Maternal Grandmother’s Smoking Correlated With Autism Diagnosis

By: Stephen Luntz/IFL Science Children whose maternal grandmother smoked during pregnancy are more likely to be diagnosed with Autism, a study of UK children has found. There’s an even greater discrepancy in the proportion of girls who show certain autism-like traits. Given the enormous problems associated with inaccurate reports of autism’s causes, much care needs to be taken before assuming causation. However, if the connection is confirmed, it would have profound implications for thinking both about autism itself and about the effect of smoking on developing embryos.

Studies looking for an association between smoking during pregnancy and ASD have produced mixed results. Since smoking can affect both mitochondrial and nuclear DNA in eggs being produced in an early embryo, and ASD is associated with increased mutation rates, Professor Marcus Pembrey of the University of Bristol thought it worth looking back a generation at whether mothers were exposed to tobacco in the womb.

In a sample of 14,500 children born in the 1990s, children whose grandmother smoked while pregnant with the child’s mother were 53 percent more likely to be diagnosed with autism spectrum disorder (ASD) than those whose grandmothers did not. The effect, published in Scientific Reports, was stronger with granddaughters than grandsons, and, after controlling for other factors, girls were 67 percent more likely to have poor social communication skills and repetitive behaviors if their grandmother smoked.

“In terms of mechanisms, there are two broad possibilities. There is DNA damage that is transmitted to the grandchildren or there is some adaptive response to the smoking that leaves the grandchild more vulnerable to ASD,” Pembrey said in a statement. “More specifically, we know smoking can damage the DNA of mitochondria – the numerous “power-packs” contained in every cell, and mitochondria are only transmitted to the next generation via the mother’s egg. The initial mitochondrial DNA mutations often have no overt effect on the mother herself, but the impact can increase when transmitted to her own children.”

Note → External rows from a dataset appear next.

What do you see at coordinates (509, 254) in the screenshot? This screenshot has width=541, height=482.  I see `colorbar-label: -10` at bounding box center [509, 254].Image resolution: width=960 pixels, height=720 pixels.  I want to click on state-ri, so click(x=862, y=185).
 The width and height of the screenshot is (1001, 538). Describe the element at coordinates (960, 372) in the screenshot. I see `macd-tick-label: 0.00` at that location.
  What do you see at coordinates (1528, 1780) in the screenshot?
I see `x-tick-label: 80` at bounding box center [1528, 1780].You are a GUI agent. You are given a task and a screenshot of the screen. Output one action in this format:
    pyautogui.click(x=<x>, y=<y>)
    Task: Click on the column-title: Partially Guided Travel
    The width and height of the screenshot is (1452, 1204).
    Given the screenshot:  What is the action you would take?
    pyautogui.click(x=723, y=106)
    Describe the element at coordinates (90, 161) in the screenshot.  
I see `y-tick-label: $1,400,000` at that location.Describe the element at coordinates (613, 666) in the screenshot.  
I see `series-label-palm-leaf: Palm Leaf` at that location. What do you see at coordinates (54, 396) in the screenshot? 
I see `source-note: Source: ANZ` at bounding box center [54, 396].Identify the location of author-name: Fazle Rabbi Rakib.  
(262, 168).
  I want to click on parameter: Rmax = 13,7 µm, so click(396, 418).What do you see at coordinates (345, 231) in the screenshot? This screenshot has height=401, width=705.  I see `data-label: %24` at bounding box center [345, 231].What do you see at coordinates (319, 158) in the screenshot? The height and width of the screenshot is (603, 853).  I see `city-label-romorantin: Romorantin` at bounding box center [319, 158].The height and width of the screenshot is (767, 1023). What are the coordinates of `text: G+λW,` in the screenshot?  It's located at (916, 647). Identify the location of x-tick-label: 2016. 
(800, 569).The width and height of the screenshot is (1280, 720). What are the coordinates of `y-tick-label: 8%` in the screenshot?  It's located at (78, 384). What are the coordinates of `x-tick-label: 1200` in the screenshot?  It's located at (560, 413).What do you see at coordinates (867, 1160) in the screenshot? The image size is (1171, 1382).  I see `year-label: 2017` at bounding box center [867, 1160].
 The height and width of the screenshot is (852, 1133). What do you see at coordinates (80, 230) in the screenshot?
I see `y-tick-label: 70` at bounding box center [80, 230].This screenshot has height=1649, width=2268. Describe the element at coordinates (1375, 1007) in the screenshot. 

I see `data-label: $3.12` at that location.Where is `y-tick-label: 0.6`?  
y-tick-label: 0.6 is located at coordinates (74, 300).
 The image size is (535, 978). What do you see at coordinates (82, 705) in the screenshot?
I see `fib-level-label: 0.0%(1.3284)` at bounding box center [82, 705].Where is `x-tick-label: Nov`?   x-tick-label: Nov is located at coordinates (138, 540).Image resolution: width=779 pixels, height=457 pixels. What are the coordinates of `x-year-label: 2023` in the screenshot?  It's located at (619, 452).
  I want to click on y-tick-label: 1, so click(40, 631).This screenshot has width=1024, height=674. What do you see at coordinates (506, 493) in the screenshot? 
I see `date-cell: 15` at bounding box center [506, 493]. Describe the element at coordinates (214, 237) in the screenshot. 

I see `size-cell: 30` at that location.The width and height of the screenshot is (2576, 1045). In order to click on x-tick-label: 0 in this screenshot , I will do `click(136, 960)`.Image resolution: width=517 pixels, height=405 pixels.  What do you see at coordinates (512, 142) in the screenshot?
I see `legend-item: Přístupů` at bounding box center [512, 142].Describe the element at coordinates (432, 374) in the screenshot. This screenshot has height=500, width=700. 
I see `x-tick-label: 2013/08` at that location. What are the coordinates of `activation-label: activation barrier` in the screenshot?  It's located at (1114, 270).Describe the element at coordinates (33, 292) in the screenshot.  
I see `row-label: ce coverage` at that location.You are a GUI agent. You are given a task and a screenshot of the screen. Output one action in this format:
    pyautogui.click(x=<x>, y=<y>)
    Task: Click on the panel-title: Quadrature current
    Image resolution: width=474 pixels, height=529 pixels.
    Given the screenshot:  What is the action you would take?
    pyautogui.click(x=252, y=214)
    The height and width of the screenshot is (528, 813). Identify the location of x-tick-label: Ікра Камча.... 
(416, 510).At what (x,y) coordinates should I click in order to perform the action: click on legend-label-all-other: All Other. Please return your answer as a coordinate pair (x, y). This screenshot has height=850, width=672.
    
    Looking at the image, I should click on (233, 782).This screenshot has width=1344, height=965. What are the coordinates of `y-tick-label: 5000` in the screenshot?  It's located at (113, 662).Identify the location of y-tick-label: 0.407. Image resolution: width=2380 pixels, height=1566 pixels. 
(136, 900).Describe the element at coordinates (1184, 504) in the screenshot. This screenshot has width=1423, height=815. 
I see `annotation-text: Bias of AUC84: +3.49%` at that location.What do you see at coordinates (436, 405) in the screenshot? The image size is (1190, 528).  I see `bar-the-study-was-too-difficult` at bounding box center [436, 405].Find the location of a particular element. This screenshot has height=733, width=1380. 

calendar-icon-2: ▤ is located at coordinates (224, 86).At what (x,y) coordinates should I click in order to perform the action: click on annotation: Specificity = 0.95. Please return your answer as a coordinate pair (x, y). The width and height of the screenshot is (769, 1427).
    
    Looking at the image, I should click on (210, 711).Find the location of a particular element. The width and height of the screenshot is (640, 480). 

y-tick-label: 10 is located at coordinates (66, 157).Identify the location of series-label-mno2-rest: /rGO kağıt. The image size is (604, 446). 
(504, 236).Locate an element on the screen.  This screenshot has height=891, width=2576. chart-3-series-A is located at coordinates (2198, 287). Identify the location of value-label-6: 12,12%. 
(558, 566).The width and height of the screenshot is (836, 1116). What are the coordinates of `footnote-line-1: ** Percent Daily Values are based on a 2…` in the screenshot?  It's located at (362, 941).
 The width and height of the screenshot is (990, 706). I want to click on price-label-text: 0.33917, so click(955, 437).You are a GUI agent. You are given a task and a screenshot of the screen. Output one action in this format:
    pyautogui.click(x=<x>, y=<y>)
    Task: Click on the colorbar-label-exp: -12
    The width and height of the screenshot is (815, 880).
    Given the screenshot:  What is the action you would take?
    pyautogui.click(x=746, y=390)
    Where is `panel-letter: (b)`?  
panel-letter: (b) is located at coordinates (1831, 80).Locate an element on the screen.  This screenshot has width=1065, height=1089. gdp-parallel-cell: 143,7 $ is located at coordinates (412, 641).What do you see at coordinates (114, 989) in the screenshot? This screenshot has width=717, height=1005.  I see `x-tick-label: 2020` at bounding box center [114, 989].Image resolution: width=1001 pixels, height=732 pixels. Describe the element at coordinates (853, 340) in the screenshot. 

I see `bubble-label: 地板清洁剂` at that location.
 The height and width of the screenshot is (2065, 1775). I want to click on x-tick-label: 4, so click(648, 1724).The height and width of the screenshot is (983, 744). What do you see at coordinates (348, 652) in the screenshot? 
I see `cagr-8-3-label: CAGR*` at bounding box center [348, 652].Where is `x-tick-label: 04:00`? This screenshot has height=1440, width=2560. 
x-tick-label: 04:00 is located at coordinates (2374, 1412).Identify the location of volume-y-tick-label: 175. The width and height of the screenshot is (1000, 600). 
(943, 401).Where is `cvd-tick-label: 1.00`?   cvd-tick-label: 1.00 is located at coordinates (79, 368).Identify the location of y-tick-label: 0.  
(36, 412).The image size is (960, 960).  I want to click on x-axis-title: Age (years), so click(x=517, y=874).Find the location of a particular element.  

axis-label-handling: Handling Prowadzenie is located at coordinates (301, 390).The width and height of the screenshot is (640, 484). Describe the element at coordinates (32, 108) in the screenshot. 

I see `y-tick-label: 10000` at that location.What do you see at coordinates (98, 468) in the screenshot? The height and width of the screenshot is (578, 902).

The authors admit they cannot explain the sex differences in the outcomes.

ASD is diagnosed at far higher rates than just a few decades ago. Some, and possibly all, of this increase, is a result of changed definitions and greater awareness, leading to children being diagnosed with symptoms that would have been ignored in previous generations. Nevertheless, it’s not just anti-vaccine campaigners who think some of the increase is real, leading to a search for environmental causes.

The proportion of UK women smoking has fallen more slowly, as in most of the developed world, than that of men. Nevertheless, it has dropped by more than 50 percent since the early 1970s. For health effects that take at least a generation to show up, however, we may not see the consequences for some time.